Figure 3.

Identification of TMLHE mutations in three families. (a) Pedigrees and segregation analysis of the TMLHE mutations in families 9, PED-804 and AU-205. The arrows indicate the index cases. (b) Sequence electropherograms of the mutations at the hemizygous state in the index cases (835–03 in family 9, 804–03 and 205–03) and the affected brother of family 9 (835–04), and at the heterozygous state in the mothers (835–02, 804–02 and 205–02). (c) Analysis of TMLHE mRNA in lymphoblasts from members of family 9 and schematic representations of the splicing isoforms detected in subjects with the p.Arg77X mutation in exon 3. Reverse transcriptase–PCR products using primer pairs in exons 2 and 4, run on 2% agarose gels, showed two mRNA isoforms in the index case (835–03), his affected brother (835–04) and his mother (835–02) and a single isoform in a control subject (c). Sequence analysis confirmed that the long isoform contains the premature termination codon in exon 3 and that exon 3 was skipped in the short isoform, probably as a consequence of nonsense-associated alternative splicing. (d) Alignment of the region flanking the two missense variants in orthologous proteins showing the conservation of the altered amino acids. (e) Quantification of TMLHE mRNA expression in fibroblasts (F) and lymphoblasts (L) from members of family 9 by quantitative real-time PCR, using primer pairs in exons 7 and 8. TMLHE mRNA was expressed 10 times less in patients compared with healthy controls (green bars).

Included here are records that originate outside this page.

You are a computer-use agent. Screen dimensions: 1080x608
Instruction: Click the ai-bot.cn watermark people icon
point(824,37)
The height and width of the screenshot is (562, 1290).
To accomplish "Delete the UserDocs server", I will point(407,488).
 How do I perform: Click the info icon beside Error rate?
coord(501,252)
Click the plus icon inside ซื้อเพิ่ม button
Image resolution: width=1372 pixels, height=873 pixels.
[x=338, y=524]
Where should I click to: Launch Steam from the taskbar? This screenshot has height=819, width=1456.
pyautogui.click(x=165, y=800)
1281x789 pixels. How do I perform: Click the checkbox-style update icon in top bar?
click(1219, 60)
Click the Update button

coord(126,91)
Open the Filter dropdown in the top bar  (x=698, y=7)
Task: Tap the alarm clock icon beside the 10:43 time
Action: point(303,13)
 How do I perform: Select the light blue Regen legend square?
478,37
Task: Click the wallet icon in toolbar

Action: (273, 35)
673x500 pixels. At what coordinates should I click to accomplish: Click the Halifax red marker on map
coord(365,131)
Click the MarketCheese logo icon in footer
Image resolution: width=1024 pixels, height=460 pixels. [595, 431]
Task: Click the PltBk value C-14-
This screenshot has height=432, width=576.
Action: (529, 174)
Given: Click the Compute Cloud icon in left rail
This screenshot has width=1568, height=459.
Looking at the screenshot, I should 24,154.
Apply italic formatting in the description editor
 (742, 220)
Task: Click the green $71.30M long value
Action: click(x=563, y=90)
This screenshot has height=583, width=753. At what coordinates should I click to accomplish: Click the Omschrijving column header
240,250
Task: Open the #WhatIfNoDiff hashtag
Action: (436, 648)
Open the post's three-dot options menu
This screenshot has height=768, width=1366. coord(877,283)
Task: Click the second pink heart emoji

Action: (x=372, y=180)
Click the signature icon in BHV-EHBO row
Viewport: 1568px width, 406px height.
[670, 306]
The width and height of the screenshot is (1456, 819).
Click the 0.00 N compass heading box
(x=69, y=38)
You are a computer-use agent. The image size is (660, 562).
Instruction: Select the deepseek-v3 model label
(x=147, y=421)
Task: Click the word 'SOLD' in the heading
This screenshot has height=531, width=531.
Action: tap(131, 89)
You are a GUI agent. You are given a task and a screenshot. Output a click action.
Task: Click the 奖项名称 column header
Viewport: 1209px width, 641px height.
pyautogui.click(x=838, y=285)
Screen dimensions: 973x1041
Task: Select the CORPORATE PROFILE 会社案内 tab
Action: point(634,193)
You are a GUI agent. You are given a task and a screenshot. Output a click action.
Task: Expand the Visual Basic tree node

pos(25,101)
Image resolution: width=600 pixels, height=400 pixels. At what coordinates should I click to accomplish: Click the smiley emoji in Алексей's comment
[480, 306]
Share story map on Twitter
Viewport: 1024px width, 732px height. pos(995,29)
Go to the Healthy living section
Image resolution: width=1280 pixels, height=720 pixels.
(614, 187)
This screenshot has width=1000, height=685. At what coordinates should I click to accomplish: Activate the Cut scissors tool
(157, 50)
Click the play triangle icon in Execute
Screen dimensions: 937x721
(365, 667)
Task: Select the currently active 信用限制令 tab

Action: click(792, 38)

Overnight treatment with 10 μg ml⁻¹ emetin (blue bars), an inhibitor of nonsense-mediated decay, restored the expression of the TMLHE mRNA. (f) Assay of free carnitine by UPLC (ultra performance liquid chromatography) chromatographic and TQD (tandem quadrupole detector) mass spectrometry in the plasma of patients. (g) Assay of trimethyllysine (TML) by UPLC chromatographic and TQD mass spectrometry showing a 2–3-fold increase in the plasma of patients.